■ **Estratto scelto**
Insomma, ce ne sarebbe da discutere. E questo non è tutto ma mi limito nel riportare per intero tutte le richieste.
Infine il proponente, presente con due tecnici i quali non hanno aperto bocca, ha aggiornato spontaneamente i documenti e verrà dato tempo agli Enti interessati di prendere visione delle integrazioni.
Sorvolando la parte relativa alla combustione, il richiedente si è limitato a chiarire che:
1] l'impianto verrà “mascherato” con del verde riducendo al minimo l'impatto ambientale (ci verrebbe da commentare che tale modalità rappresenta la soluzione con cui un Imprenditore ritiene di poter porre rimedio all'impatto ambientale: con delle belle piante “autoctone” !)
2] che non ci sarà aumento di traffico perché già ora la materia proveniente da Priocca e destinata agli altri impianti non è di intralcio (a lui, forse ?)

■ **Richiesta 1**
Indica se ciascuna affermazione concorda con il resoconto sull'impianto, rispondendo sì o no e citando le parole decisive: (a) i due tecnici venuti con il proponente sono intervenuti nella discussione; (b) il richiedente ha dichiarato che l'impianto sarà nascosto con del verde; (c) secondo il richiedente il traffico aumenterà.
■ **Richiesta 2**
Prosegui il resoconto sull'impianto partendo dopo la sua ultima frase.

■ **Righe di dati**
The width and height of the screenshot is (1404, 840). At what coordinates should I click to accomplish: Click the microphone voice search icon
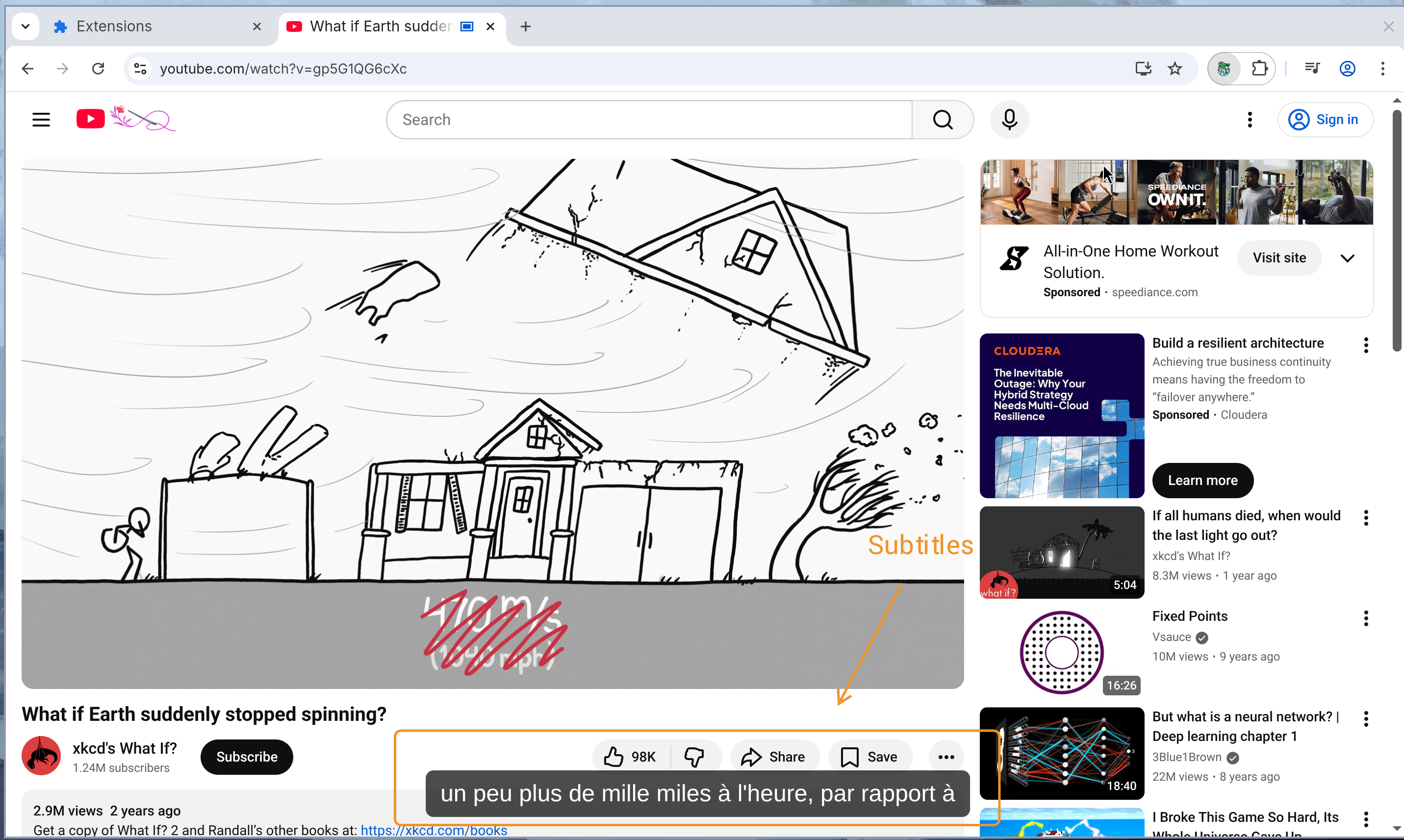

■ **Risultato 1**
(a) No: "due tecnici i quali non hanno aperto bocca".
(b) Sì: "l'impianto verrà “mascherato” con del verde riducendo al minimo l'impatto ambientale".
(c) No: "non ci sarà aumento di traffico".

■ **Risultato 2**
3] altri esempi di impianti dimostrano che l'odore non è un problema (chissà se per giungere a questa “sentenza” categorica, il nostro Imprenditore è andato a porre la domanda direttamente agli interessati ?)
4) la filiera corta sarebbe rispettata perché il legname giungerebbe da distanze inferiori ai 30 km, quindi da rientrare nella distanza dei 70 km. previsti dalla legge (ma andrebbe ancora chiarito se la materia prima prelevata entro tale distanza non sia a sua volta di derivazione da altre località … ).